In Iran a 100 giorni dallo scoppio delle proteste contro il regime di Teheran, non si fermano le contestazioni, nonostante 500 morti - tra cui decine di bambini e minori - molti arresti e le condanne a morte, già eseguite, di due dimostranti.
Facciamo allora il punto su queste rivolte, che non accennano a diminuire. SEIDISERA ha intervistato Nima Baheli, analista geopolitico italo-iraniano.
Queste sono state le proteste più importanti e più lunghe che si sono registrate in questi 40 e passa anni di Repubblica islamica. Ci sono stati precedentemente vari generi di proteste e manifestazioni che hanno visto varie istanze, ma oggi la differenza rispetto al passato è che, con l'uccisione di Mahsa Amini per questioni legate al velo, tutte le varie istanze si sono unite in una unica. Inoltre è stato molto interessante il fatto che è stata trasversale sia alle varie fasce sociali, unendo ceti più abbienti con ceti più popolari, sia alle varie etnie della nazione, e infatti vediamo per la prima volta delle manifestazioni che si dipanano dal Kurdistan alle aree del Mar Caspio, a Teheran, alla parte centrale del Paese e al Belucistan, ma senza - per ora - istanze autonomiste. In più vediamo anche un’intergenerazionalità, sebbene queste proteste siano guidate dalla generazione z.

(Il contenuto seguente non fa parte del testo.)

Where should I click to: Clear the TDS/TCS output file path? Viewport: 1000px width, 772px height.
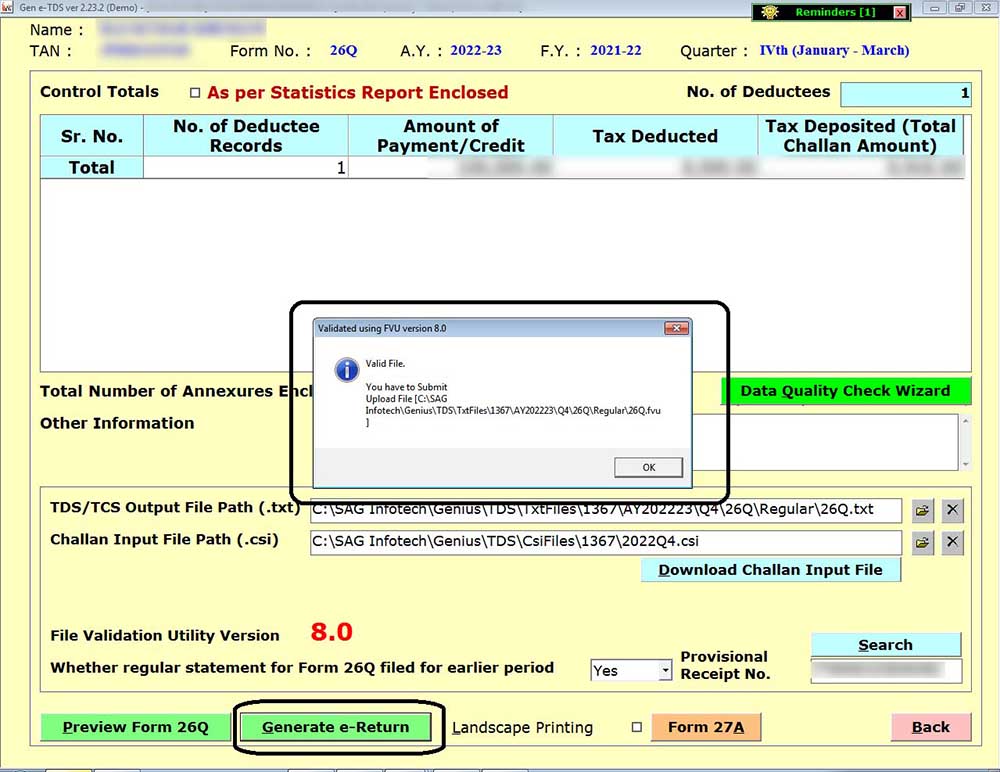pos(953,511)
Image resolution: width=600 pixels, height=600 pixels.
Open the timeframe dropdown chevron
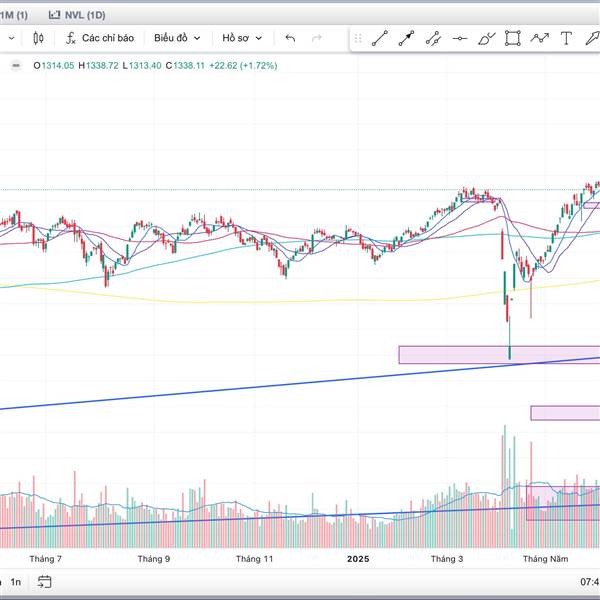[x=11, y=38]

Però, tutti sembrano compatti nel dire che non si torna più indietro. Che cosa può succedere quindi?
Questa consapevolezza nasce dal fatto che, quantomeno negli ultimi vent'anni, ci sono stati almeno tre-quattro tentativi di riforma interna al sistema. Da Rafsanjani all'inizio degli anni ’90, Khatami a fine anni ’90, poi con l'onda verde dei primi anni 2000 e infine dal 2013 con Rohani e il patto con l'accordo nucleare. Purtroppo tutti questi tentativi di riforma interni al sistema, per un motivo o per l'altro, si sono rivelati fallaci e si è capito che il sistema non è rinnovabile. In questi ultimi vent'anni si è quindi assistito a una forma di radicalizzazione sia da parte della popolazione, sia da parte della leadership del sistema politico che ha portato, per esempio, all’elezione di Raisi con una radicalizzazione interna anche allo stesso sistema.
Ci sarà veramente una rivoluzione che porterà a una modifica di tutto questo assetto? E poi, in una società culturalmente elevata e istruita, come mai c’è questa rigidità sul velo che invece non è presente nel mondo arabo?
La questione del velo in realtà è una questione strumentale e di facciata da parte del regime. Come giustamente dice e come stiamo vedendo anche da queste manifestazioni, la realtà sociale iraniana è molto sviluppata. Il ruolo che le donne iraniane giocano all'interno della società è molto più ampio rispetto ad altri Paesi del Medio Oriente e questo paradossalmente è proprio il problema. Ovvero vediamo da una parte una società civile molto sviluppata, che si trova imbrigliata in delle regole e dei codici di comportamento di un sistema politico molto reazionario. Questa Repubblica islamica nasce dalla rivoluzione del '78-'79 ed è quindi consapevole di quali furono gli "errori" della monarchia al momento in cui cercò di contrastare la rivoluzione. A suo tempo, uno degli errori della monarchia, fu proprio quello di dare delle concessioni quando era oramai troppo tardi. A oggi all'interno del sistema della Repubblica islamica ci sono delle critiche, ma la questione fondamentale è che non c'è un punto di mediazione fra le istanze che il popolo chiede e quello che il regime potrebbe in qualche maniera concedere.